- _Aim of the task_: Copy the passage of the MACD configuration text from "def getMaType(maType: Int)" to "bitLayout.values.foldLeft(0)(_ + _)", word for word.

- _Document extract_:
Different moving average types: Simple, Weighted, Exponential, Kama, etc..
MACD configuration: 12/26, 9 versus 3/10, 16
Track size, or trends in divergence
Look at gain or lose momentum from crossline or signal crosses

Let's use the first two as an example:

object MacdConfig {

  val bitLayout = LinkedHashMap(
    "mcaSettingBits" -> 1,
    "slowMaTypeBits" -> 3,
    "fastMaTypeBits" -> 3,
    "signalMaTypeBits" -> 3)

  def getMaType(maType: Int) = maType match {
    case 0 => MAType.Sma
    case 1 => MAType.Ema
    case 2 => MAType.Wma
    case 3 => MAType.Dema
    case 4 => MAType.Tema
    case 5 => MAType.Trima
    case 6 => MAType.Kama
    case 7 => MAType.Mama
  }

  val configLength = bitLayout.values.foldLeft(0)(_ + _)

}

class MacdConfig(bitConfig: BitString) extends TradeConfig(bitConfig) {

  val config = TradeConfig.parseBitConfig(MacdConfig.bitLayout, bitConfig)

  def getSlowPeriod = {
    config.get("mcaSettingBits").get match {
      case 0 => 12 // 12/26 9
      case 1 => 3 // 3/10 16
    }
  }

  def getFastPeriod = {
    config.get("mcaSettingBits").get match {
      case 0 => 26 // 12/26 9
      case 1 => 10 // 3/10 16
    }
  }

  def getSignalPeriod = {
    config.get("mcaSettingBits").get match {
      case 0 => 9 // 12/26 9
      case 1 => 16 // 3/10 16
    }
  }

  def getSlowMaType = MacdConfig.getMaType(config.get("slowMaTypeBits").get)
  def getFastMaType = MacdConfig.getMaType(config.get("fastMaTypeBits").get)
  def getSignalMaType = MacdConfig.getMaType(config.get("signalMaTypeBits").get)

}

This class takes 4 parameters as a single a BitString 10 bits long. It then converts this BitString into a class containing MACD configuration.

Evolution Engine

Each candidate would have their own BitString, which is like their DNA. You then create a Fitness Evaluator which takes this configuration and uses it in a test to buy and sell stock.

val createConfig: (BitString => TradeConfig) = (bit: BitString) => new MacdConfig(bit); 
val candidateFactory = new TradeConfigFactory(MacdConfig.configLength, createConfig)

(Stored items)
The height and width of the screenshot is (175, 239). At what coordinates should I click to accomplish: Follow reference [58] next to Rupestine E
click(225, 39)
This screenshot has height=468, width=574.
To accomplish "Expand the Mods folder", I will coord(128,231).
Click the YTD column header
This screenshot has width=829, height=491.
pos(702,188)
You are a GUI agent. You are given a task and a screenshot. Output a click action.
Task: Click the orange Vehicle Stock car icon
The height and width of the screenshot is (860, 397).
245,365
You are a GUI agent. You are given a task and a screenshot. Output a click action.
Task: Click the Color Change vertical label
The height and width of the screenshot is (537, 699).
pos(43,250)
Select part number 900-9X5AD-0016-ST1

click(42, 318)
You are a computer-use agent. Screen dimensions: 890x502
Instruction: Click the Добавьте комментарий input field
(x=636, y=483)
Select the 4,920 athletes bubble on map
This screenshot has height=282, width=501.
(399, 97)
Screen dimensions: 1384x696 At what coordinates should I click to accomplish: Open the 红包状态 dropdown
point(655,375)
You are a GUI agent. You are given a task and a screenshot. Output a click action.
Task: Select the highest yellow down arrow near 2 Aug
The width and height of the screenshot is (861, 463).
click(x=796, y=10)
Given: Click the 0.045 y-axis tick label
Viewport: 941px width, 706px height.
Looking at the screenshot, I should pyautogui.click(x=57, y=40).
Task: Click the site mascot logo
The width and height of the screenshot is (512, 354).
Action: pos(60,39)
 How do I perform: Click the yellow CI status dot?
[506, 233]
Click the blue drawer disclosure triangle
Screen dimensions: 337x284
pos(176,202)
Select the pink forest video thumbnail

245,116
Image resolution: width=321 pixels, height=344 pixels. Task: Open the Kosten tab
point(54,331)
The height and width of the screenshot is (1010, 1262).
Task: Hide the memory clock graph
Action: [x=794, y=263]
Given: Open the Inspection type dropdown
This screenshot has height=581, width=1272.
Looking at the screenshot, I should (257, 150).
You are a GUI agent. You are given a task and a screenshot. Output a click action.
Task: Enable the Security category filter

- _Result for this task_:
def getMaType(maType: Int) = maType match {
    case 0 => MAType.Sma
    case 1 => MAType.Ema
    case 2 => MAType.Wma
    case 3 => MAType.Dema
    case 4 => MAType.Tema
    case 5 => MAType.Trima
    case 6 => MAType.Kama
    case 7 => MAType.Mama
  }

  val configLength = bitLayout.values.foldLeft(0)(_ + _)